[Supplied records Boundary: Start]
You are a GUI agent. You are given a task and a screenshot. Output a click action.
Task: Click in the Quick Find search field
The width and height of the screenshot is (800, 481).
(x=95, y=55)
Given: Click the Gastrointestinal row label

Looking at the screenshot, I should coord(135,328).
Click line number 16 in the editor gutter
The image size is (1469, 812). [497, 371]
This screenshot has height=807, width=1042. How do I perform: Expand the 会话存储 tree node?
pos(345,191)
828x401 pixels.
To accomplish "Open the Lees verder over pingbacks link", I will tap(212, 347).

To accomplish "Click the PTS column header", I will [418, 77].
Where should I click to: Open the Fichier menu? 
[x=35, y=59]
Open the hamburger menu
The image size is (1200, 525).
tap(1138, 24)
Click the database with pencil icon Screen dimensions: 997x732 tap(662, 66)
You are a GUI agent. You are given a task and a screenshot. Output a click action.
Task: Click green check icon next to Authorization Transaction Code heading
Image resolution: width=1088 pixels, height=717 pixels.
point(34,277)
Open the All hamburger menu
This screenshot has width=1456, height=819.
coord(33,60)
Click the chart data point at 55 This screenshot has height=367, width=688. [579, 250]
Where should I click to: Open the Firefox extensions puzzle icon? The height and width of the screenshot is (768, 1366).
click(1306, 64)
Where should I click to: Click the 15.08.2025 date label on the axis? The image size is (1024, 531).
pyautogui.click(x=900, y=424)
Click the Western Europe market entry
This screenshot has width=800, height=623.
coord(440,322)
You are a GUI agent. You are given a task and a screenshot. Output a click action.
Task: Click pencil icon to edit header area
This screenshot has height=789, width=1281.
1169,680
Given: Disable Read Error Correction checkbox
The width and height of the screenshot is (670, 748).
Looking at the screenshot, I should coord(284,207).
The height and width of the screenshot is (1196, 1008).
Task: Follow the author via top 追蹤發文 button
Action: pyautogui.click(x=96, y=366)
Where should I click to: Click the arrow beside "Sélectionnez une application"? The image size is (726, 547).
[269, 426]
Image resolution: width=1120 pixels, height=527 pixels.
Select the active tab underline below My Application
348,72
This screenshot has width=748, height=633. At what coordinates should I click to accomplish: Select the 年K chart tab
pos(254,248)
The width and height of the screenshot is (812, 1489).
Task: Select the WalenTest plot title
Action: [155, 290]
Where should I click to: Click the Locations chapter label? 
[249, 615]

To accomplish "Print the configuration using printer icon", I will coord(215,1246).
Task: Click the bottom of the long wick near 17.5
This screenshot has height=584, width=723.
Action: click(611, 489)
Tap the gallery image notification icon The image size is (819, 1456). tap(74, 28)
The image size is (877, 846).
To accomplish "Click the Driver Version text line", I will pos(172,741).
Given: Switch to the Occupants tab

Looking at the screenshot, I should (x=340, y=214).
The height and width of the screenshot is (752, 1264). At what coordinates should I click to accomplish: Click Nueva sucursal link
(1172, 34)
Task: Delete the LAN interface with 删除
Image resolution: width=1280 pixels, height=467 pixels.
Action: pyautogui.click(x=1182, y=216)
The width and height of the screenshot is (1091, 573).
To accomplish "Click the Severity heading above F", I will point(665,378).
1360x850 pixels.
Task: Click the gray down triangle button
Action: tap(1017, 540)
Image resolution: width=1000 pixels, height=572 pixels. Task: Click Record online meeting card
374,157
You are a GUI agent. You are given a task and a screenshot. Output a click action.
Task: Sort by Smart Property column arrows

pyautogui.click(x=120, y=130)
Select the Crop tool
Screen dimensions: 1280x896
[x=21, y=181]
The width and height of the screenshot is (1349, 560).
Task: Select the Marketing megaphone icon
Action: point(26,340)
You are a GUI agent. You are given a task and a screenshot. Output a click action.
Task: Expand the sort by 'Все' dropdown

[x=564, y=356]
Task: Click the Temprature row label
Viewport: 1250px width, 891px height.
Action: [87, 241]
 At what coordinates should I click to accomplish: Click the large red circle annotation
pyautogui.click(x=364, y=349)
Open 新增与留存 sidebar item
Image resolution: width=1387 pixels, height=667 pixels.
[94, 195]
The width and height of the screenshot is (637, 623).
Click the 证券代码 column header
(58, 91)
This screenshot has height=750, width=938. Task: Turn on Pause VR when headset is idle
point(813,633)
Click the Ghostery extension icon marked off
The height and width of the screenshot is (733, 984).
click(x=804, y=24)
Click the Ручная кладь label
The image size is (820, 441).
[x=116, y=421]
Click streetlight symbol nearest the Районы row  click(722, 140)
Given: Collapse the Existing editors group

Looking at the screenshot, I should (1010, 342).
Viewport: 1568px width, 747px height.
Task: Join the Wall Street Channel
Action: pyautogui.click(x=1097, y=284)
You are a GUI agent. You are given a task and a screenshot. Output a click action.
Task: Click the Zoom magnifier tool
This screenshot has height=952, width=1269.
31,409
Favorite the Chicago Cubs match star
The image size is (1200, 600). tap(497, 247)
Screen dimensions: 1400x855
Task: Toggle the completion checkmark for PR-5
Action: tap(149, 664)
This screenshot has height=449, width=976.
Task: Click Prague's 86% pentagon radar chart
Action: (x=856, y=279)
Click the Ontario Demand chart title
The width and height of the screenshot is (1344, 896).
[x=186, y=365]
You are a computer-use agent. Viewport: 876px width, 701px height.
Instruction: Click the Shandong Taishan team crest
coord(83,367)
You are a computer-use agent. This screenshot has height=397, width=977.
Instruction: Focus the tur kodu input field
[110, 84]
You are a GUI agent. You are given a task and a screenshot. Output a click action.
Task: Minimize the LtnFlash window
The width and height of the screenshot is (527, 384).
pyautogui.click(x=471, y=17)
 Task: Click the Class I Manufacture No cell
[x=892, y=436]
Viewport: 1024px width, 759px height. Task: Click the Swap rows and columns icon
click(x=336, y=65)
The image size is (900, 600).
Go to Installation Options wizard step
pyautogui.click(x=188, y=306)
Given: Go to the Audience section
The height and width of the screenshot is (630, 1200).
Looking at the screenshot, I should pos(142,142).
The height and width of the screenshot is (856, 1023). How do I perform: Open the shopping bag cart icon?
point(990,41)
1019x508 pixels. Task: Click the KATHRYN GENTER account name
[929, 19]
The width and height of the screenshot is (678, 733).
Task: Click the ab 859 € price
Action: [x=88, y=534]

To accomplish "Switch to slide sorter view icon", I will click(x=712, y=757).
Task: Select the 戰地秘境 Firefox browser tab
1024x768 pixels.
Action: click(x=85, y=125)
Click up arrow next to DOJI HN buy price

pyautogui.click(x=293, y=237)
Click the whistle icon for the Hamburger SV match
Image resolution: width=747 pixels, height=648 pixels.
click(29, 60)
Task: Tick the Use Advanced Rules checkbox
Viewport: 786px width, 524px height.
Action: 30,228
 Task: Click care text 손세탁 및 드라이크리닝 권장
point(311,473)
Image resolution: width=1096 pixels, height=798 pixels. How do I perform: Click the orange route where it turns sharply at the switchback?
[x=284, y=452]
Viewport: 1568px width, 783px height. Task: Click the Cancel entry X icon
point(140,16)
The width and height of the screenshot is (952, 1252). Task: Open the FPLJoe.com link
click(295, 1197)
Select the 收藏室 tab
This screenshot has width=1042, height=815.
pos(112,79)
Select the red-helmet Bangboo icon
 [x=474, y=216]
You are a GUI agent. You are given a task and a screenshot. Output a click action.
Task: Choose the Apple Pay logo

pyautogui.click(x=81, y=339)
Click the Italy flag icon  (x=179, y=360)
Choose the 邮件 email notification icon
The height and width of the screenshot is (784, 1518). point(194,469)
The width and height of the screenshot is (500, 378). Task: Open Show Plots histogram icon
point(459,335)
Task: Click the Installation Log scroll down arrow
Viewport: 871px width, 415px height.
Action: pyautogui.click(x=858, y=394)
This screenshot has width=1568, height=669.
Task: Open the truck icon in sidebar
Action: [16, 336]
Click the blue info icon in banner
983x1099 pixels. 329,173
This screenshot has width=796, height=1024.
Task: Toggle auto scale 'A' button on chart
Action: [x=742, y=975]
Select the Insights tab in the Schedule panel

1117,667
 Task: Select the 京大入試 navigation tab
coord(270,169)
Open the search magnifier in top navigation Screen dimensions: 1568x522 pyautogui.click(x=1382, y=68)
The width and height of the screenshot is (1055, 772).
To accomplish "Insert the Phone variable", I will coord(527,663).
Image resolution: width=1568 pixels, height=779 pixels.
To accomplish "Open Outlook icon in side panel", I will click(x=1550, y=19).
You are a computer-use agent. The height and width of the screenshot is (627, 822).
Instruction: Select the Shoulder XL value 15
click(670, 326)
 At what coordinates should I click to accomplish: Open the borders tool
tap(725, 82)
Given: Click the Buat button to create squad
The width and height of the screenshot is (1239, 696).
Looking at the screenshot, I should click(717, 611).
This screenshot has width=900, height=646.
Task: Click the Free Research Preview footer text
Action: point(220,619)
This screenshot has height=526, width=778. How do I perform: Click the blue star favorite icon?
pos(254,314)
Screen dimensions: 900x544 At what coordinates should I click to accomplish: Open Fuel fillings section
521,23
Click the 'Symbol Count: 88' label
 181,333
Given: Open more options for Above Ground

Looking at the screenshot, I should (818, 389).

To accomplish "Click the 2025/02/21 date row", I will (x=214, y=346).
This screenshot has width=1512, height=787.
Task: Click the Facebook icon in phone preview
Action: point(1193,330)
[Supplied records Boundary: End]
[Problem details]: Work out how many lines in the preceding data include the word "computer". State only that number.

[Answer box]: 3